4. Review of the medical record for Patient #8 revealed an arrival date of 04/17/21 at 5:41 AM to the emergency department. The medical record contained documentation the patient was brought to the emergency department for psychotic behavior. While in the emergency department, the physician and physician assistant were in the room trying to talk the patient into getting back in bed for an assessment. The patient sat on the floor with his/her hands over his/her face and his/her back to the medical staff. The patient used his/her hands to remove both of his/her eyes from their sockets. The medical staff and security quickly held the patient down, sedated the patient and controlled the bleeding, as well as placed the eyes into saline. Another facility's trauma service was called and transfer was arranged. The medical record contained documentation the patient was transferred to another facility for trauma services on 04/17/21 at 10:42 AM. The "Transfer Summary and Consent" form signed by the physician lacked documentation of the medical risks of transfer and the check box was empty next to "Medical Transfer".
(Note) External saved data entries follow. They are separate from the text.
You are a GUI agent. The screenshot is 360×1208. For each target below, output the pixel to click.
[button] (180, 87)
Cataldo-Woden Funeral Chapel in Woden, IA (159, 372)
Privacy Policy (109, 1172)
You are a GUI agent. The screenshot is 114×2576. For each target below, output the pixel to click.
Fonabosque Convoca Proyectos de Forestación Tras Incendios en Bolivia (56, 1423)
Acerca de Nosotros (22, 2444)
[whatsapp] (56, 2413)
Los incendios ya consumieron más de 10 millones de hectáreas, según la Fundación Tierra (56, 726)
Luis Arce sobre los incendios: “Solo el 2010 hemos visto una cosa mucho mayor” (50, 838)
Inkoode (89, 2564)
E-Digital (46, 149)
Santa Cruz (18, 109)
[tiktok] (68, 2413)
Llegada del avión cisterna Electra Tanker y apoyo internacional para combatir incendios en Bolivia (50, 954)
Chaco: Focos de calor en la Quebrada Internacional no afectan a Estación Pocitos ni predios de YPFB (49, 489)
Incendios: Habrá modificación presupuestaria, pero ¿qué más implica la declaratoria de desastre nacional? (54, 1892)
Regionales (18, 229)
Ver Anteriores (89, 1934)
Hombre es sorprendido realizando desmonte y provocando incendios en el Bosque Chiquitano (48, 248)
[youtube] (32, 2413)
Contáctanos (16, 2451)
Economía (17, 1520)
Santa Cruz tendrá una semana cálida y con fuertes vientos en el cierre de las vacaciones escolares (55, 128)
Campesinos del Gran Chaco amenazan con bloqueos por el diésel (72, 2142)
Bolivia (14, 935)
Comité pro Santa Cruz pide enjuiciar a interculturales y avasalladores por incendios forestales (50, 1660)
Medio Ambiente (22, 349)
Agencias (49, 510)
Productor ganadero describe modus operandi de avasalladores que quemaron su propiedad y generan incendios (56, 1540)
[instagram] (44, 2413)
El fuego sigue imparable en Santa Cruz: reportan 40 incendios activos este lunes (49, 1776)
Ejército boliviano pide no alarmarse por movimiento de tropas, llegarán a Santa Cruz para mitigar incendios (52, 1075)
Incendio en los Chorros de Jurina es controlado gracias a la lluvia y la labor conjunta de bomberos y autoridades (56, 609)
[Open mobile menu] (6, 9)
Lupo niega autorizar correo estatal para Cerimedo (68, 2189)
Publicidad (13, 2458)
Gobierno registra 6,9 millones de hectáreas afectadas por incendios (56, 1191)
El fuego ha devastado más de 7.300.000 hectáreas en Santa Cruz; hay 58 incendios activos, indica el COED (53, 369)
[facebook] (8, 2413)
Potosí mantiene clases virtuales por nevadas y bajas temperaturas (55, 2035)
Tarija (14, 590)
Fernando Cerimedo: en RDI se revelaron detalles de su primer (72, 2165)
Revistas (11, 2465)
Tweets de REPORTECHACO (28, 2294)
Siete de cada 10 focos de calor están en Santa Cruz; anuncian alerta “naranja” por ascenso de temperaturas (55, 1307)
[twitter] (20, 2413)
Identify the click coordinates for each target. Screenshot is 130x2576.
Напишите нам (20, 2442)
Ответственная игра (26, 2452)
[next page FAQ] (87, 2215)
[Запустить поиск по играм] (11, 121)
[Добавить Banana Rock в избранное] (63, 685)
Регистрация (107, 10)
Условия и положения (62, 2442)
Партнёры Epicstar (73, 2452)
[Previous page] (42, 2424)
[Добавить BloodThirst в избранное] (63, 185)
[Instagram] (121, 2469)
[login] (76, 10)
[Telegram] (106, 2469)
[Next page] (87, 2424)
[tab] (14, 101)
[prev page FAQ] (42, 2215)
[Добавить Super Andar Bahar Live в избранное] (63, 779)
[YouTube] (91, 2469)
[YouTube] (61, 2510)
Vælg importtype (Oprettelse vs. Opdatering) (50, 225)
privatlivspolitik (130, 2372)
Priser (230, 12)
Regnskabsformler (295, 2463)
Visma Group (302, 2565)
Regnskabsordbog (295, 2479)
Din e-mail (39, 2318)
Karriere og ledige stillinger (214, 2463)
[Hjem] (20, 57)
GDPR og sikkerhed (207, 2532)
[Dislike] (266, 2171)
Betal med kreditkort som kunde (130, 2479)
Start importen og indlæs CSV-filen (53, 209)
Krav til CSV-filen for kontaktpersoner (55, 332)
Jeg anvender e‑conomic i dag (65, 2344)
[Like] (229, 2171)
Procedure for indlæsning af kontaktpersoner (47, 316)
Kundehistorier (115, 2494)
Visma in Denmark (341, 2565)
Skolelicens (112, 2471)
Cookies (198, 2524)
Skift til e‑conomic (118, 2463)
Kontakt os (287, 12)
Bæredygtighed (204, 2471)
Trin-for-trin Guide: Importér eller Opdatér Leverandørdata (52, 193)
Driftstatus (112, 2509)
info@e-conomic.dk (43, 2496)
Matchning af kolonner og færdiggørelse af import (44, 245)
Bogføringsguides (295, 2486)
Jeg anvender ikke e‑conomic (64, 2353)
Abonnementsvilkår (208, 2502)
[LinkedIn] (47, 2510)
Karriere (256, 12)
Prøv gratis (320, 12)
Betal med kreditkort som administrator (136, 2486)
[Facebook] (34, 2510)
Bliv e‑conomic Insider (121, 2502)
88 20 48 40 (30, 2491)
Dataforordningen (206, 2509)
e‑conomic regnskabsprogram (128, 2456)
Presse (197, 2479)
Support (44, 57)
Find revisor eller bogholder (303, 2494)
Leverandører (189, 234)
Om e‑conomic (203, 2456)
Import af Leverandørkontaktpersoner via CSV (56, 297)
5. Review of the medical record for Patient #11 revealed an arrival date of 04/06/21 at 12:39 AM to the emergency department. The medical record contained documentation the patient was brought to the emergency department by ambulance and police for paranoid behavior. The patient had an "Application for Emergency Admission" form stating the patient represented a substantial risk to self or others and would benefit from treatment in a hospital for mental illness. The medical record contained documentation the patient was transferred to a psychiatric facility on 04/06/21 at 11:14 AM. The medical record lacked documentation of a physician signed transfer form including a summary of the risks and benefits of the transfer. On 12/01/21 at 3:33 PM, Staff A verified a transfer form could not be located for this patient.
In an interview on 12/01/21 at 1:30 PM, Staff B verified staff did not always write in the medical risks of transfer or check the box next to "Medical Transfer" on the "Transfer Summary and Consent" form.